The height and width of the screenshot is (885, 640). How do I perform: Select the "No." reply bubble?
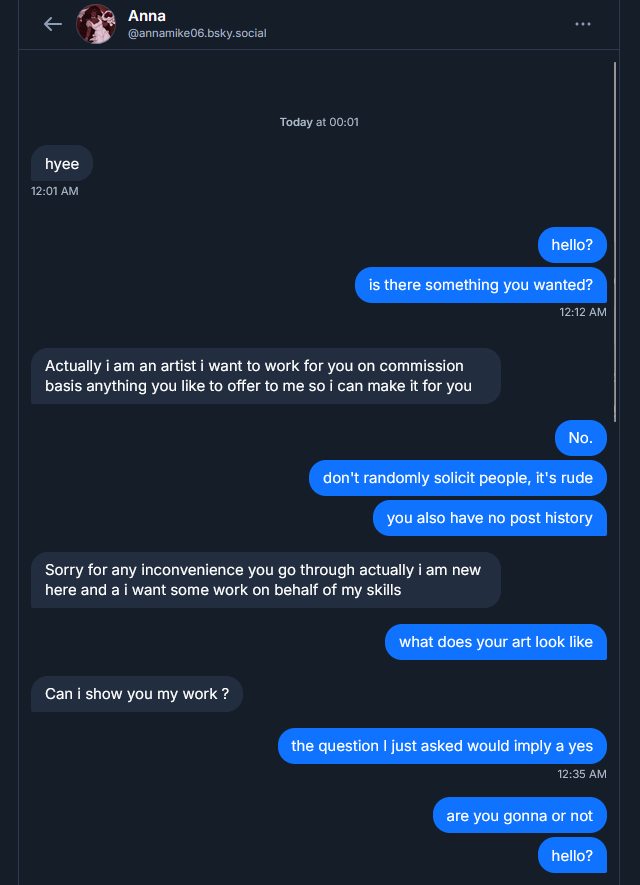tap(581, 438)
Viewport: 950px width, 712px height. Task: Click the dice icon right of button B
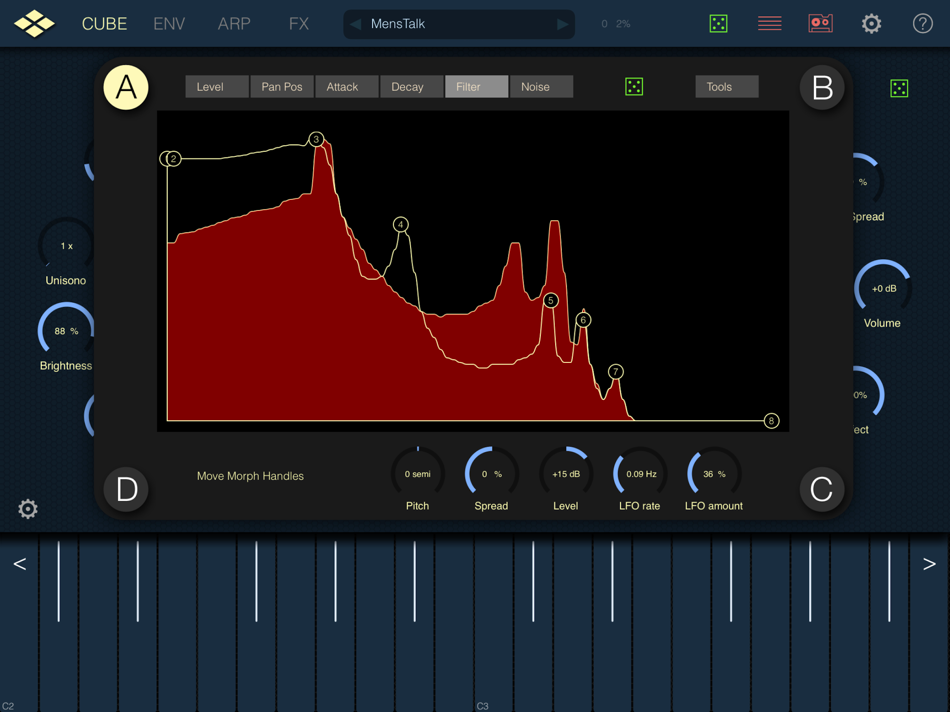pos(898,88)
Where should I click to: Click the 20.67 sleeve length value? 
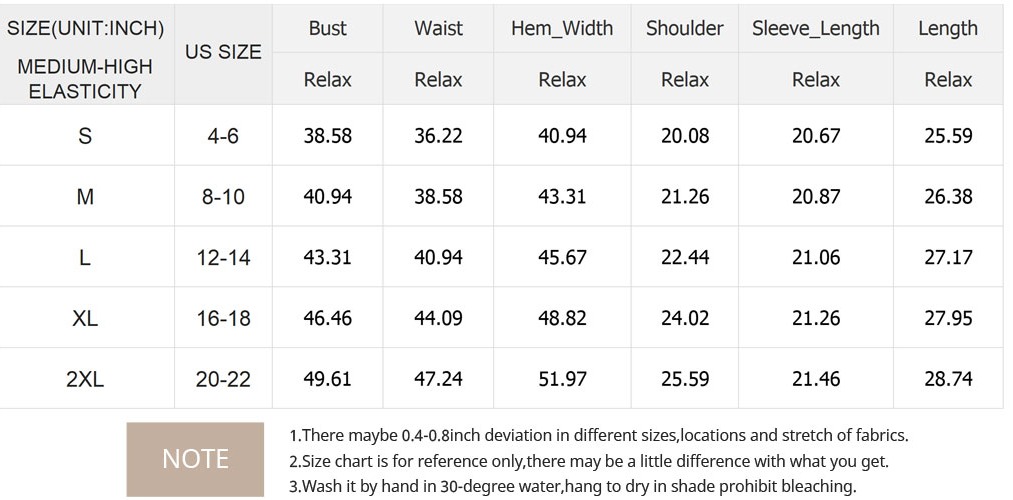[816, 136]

━━━

- [Description of the task]:
Every record, word for word, should be given back without its pictures.

- [Response]:
The height and width of the screenshot is (885, 640). How do I perform: Select the "No." reply bubble?
tap(581, 438)
Viewport: 950px width, 712px height. Task: Click the dice icon right of button B
pos(898,88)
Where should I click to: Click the 20.67 sleeve length value? 
[816, 136]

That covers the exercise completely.